On other projects in the past, one or two collaborations have been trickier. Because you can start out with the same set of objectives, but you need to build those over time, talk about them and work through problems, and so on. I worked on a project years ago where the organization got freaked out when the findings came out. They didn't necessarily like what the findings were telling them, and that can be really tricky because, obviously, the organization may be supporting or even funding the research but your first duty as an academic researcher is to support participants to represent whatever knowledge they produce. Especially in participatory research, that's what it's all about. It can't be about appeasing X organisation who don't necessarily want to hear about the stuff that, say, homeless kids are experiencing.
What do you wish you’d known before starting research that uses coproduction?
I think, certainly in the social sciences, there was a huge rush of enthusiasm 10-15 years ago to do coproduced research, and the thing I always say when I’m teaching or training people in this is to think seriously about what the outcomes might be. Creating new knowledge is one thing, but generally if you're doing this kind of research, the ethical imperative is that some kind of change needs to happen as a result of that. And not to be naive about how easy it's going to be to contribute to whatever those changes are, or make promises you can’t keep. Obviously, though, one of the benefits of co production, if you're working with other organizations, is that they can take on the findings and help to work towards those impacts.

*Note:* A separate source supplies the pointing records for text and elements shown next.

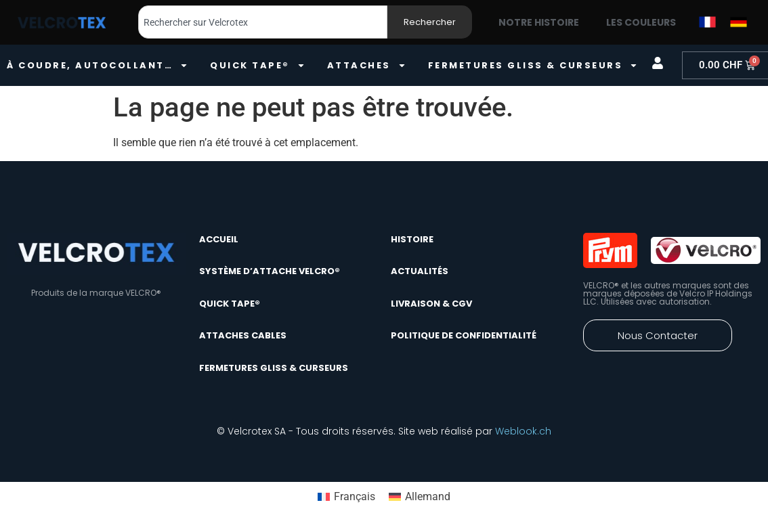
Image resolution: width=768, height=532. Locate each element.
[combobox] (262, 22)
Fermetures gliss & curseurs (533, 65)
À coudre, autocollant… (98, 65)
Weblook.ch (523, 431)
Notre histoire (538, 22)
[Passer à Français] (346, 497)
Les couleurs (641, 22)
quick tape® (257, 65)
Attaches (366, 65)
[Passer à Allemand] (419, 497)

Any advice you would give to someone interested in using coproduction?
Not to try to be a superhero! There's a brilliant paper by Ilan Kapoor which is a psychotherapeutic critique of participatory research and development, describing the participatory researcher as a kind of evangelical figure, coming into communities like the white saviour and actually the whole thing is all about them because it makes them feel good to work in that way, it's good for their ego and reputation. I think the key to co-production - and it's really hard as academics because it goes against everything that we're taught - is to let go of that desire for it to benefit you or to reflect well on you in some way.
And just to work more with people who are outside the Academy, and recognise that they probably know everything that you're going to tell them, and are probably already looking for solutions.
Also accepting that sometimes it doesn't work. Sometimes people don’t want to co-produce research, they're much happier doing a questionnaire or something! Sometimes you're not going to get the findings that you expect, you're not going to get findings that are necessarily useful for your own personal research purposes. Or people don't always want to change anything, after talking through an issue for a long time. I guess that goes back to the institutional pressures that researchers have to have a “big” impact, when actually sometimes the biggest impact is the benefit people get just sitting around the table talking things through.